▶ _ZITIERTER TEXTAUSZUG_:

AKTUELL 4. Mai | 19 Uhr : Gunvor Hofmo „Du bist mein Schatten“ – vorgestllt von Tone Avenstroup und Stefan Döring

Gunvor Hofmo, Foto: Af Gyldendal Norsk Forlag Nasjonalbiblioteket

Gunvor Hofmo (1921-1995) „Du bist mein Schatten“, Gedichte, aus dem Norwegischen von Klaus Anders, Tone Avenstroup und Stefan Döring – vorgestellt von Tone Avenstroup und Stefan Döring (Edition Rugerup, BUCHPREMIERE)

Die „Sängerin der Finsternis“ hat man Gunvor Hofmo genannt, im Mittelpunkt ihrer Poesie stehen mit beispielloser Konsequenz Leid, Trauer und Heimatlosigkeit des Menschen in einer schmerzvollen Existenz … Es sind Schrecken und Tod während des Zweiten Weltkriegs, aus denen Hofmos Gedichte mit ihrer Klage und ihrem Fluch hervorgehen: „Gott, wenn du noch siehst:/ Es gibt kein alltägliches Leben mehr,/ Es gibt nur stumme Schreie,/ Es gibt nur schwarze Leichen,/ die in roten Bäumen hängen…“.

▶ _VORLIEGENDE DATENSÄTZE_:
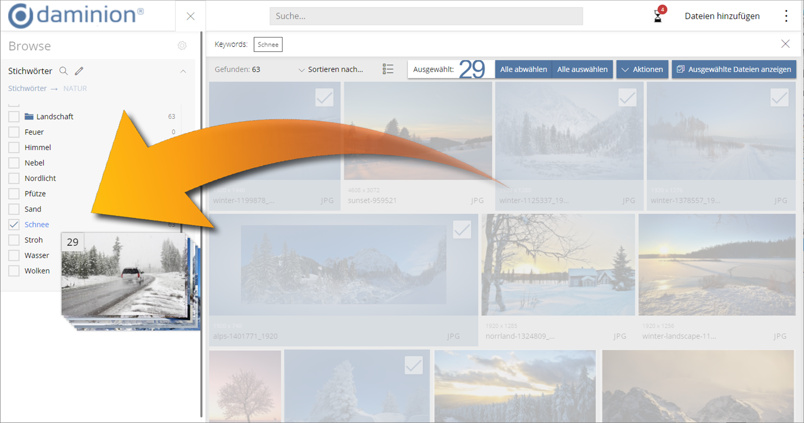This screenshot has height=423, width=804.
Task: Click the Alle abwählen button
Action: (x=523, y=69)
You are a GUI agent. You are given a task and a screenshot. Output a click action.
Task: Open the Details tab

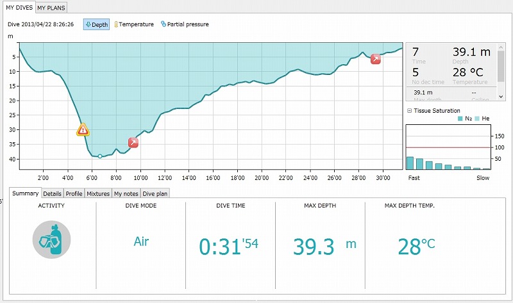click(53, 193)
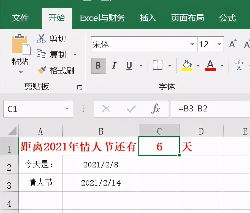Select the 剪切 (Cut) scissors icon
Image resolution: width=250 pixels, height=213 pixels.
[x=41, y=39]
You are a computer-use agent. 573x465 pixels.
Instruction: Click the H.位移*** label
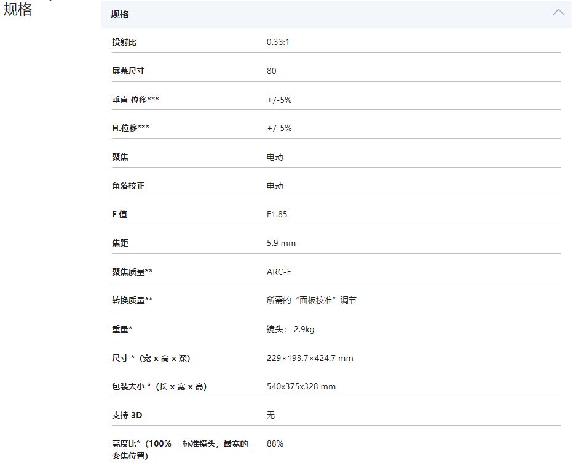(130, 128)
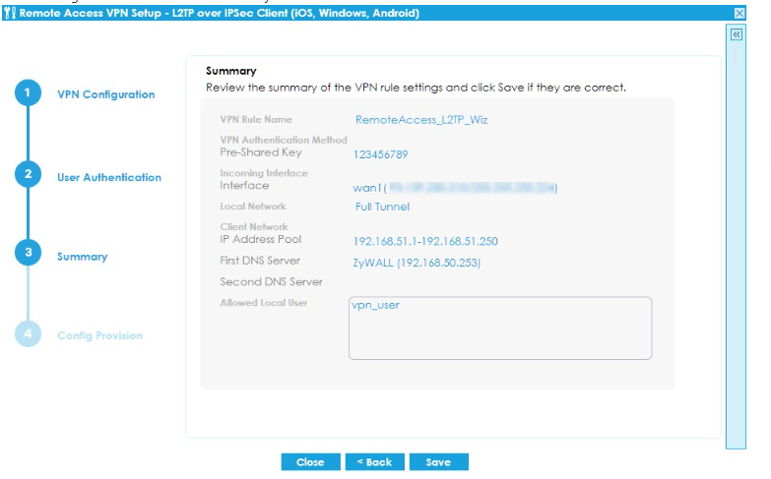
Task: Select vpn_user in the allowed user list
Action: coord(375,306)
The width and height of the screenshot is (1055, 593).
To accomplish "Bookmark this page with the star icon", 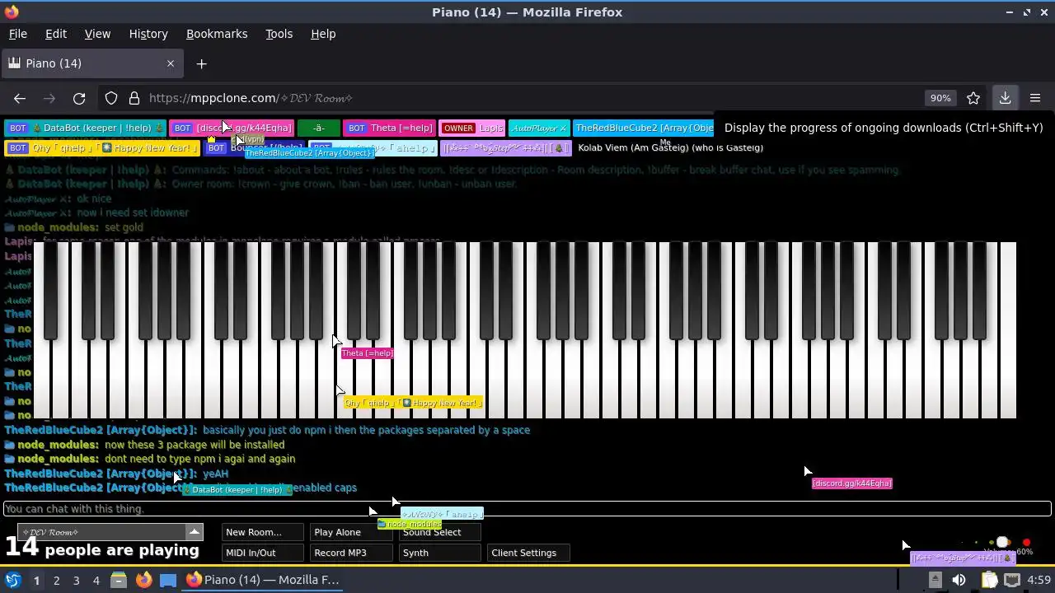I will (973, 98).
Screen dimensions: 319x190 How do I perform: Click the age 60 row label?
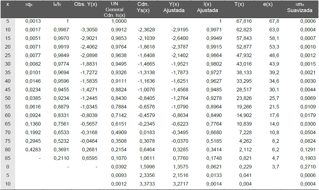pyautogui.click(x=8, y=115)
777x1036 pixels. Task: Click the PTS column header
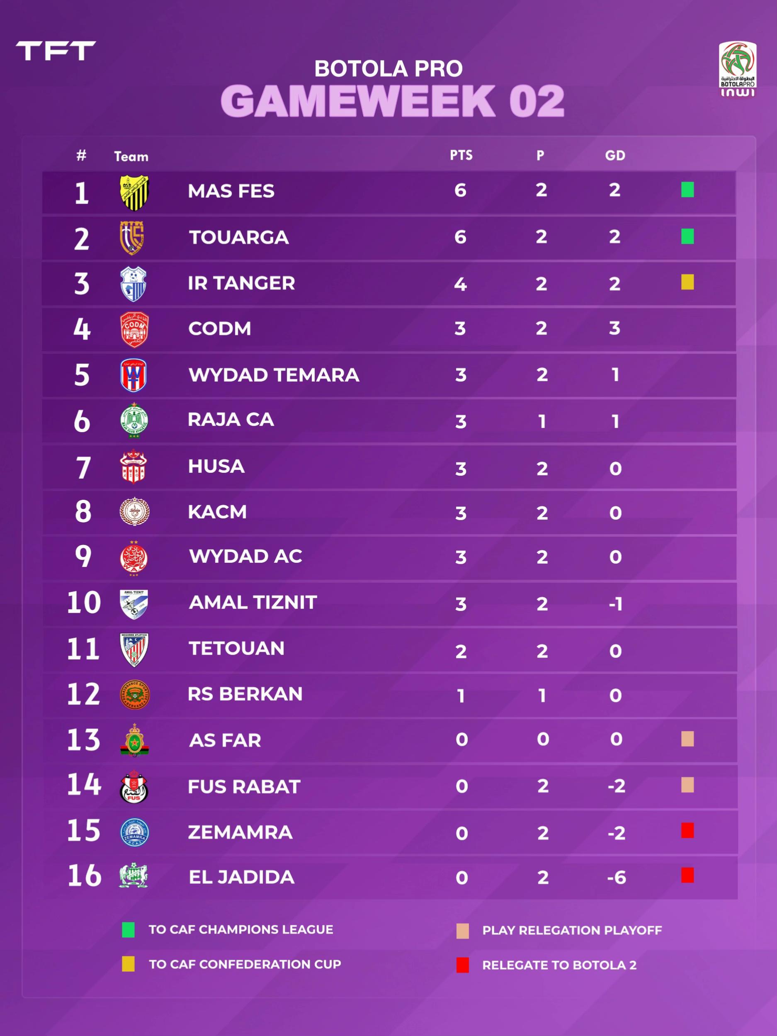tap(461, 155)
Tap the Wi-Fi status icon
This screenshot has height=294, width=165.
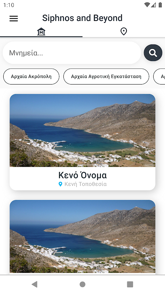point(147,5)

▶ _AUFGABEN UND ÜBUNGEN_:
• A. Gib aus der Ankündigung zu Gunvor Hofmo den Abschnitt von „Gunvor Hofmo, Foto: Af“ bis „(Edition Rugerup, BUCHPREMIERE)“ wörtlich wieder.
• B. Kannst du den Absatz der Ankündigung zu Gunvor Hofmo, der mit „Die ‚Sängerin der Finsternis‘ hat man“ beginnt, kürzer fassen und dabei seine wichtigsten Angaben behalten?

▶ _GELÖSTE AUFGABEN_:
• A.
Gunvor Hofmo, Foto: Af Gyldendal Norsk Forlag Nasjonalbiblioteket

Gunvor Hofmo (1921-1995) „Du bist mein Schatten“, Gedichte, aus dem Norwegischen von Klaus Anders, Tone Avenstroup und Stefan Döring – vorgestellt von Tone Avenstroup und Stefan Döring (Edition Rugerup, BUCHPREMIERE)

• B. Gunvor Hofmo wurde „Sängerin der Finsternis“ genannt. Ihre Gedichte kreisen mit beispielloser Konsequenz um Leid, Trauer und Heimatlosigkeit des Menschen in einer schmerzvollen Existenz. Mit Klage und Fluch gehen sie aus Schrecken und Tod während des Zweiten Weltkriegs hervor.